Cold Bridging (also known as Thermal Bridging or Heat Bridging) occurs in a building where there is a gap in the insulation such as a join or corner or where a structural element spans across thermal insulation (for example in timber frame panels). Vision Development use a number of measures to overcome cold bridging in our closed panel timber frames thus improving thermal insulation and energy efficiency.
For our most energy efficient closed panel timber frame, Vision Development applies an additional layer of solid insulation on the outside face of the panels. This overcomes the thermal bridges that are evident if insulation is only applied within the timber studs (inside the timber frame panels).
The U values shown in the diagrams on the right are achieved using a 120mm layer of solid petrochemical based insulant between the 140mm studs within the panel.
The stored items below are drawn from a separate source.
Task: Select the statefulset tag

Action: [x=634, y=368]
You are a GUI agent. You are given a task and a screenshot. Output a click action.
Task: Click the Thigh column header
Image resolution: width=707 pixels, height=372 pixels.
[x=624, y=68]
The insulation is fitted within the panels in a factory environment improving quality control and ensuring a precise fit. The panels are also of a reasonable width of approximately 203mm so that they do not encroach in your living spaces. The panels reduce costs for heating, improve air tightness and greatly reduce cold bridging. These diagrams show how the panels are constructed but they can be adapted to suit particular requirements.
In addition, a 50mm layer of solid petrochemical based insulant (coloured purple in the diagrams) is applied to the ‘outside’ of the timber frame in the cavity between the panel and the external cladding or bricks. This will over sail the timber studs, therefore eliminating thermal bridging and achieving a lower U Value. Care needs to be taken to ensure a tight fit against the external face of the racking board so that energy is not lost through air movement (convection).
The images on the right show a 140mm frame filled with 120mm of rigid insulation and 50mm of rigid insulation in the cavity between the frame and the external cladding. With this structure we can achieve a U Value of 0.15 with external timber cladding and 0.13 with external brick.
Installing a service void to the internal side of the timber frame helps to ensure that the insulation, vapour control layer and air tightness membrane are left undisturbed. This helps to prevent any air movement within those layers as convection will significantly reduce the performance of the insulation.
To meet the requirements of the accredited construction details (ACDs) insulation should be taken below the Damp Proof Course (DPC) so that thermal bridging does not occur below the DPC.
The windows should be installed within the timber frame & insulation layers to help eliminate thermal bridging. However, if windows are fitted to the external face then the window reveals need to have a layer of insulation fitted to further assist in reducing cold bridging. Multi Foil insulation is shown in the diagram on the bottom right. The fire sock around the windows also acts as a thermal insulator. Air sealant tape is applied around the windows for air tightness.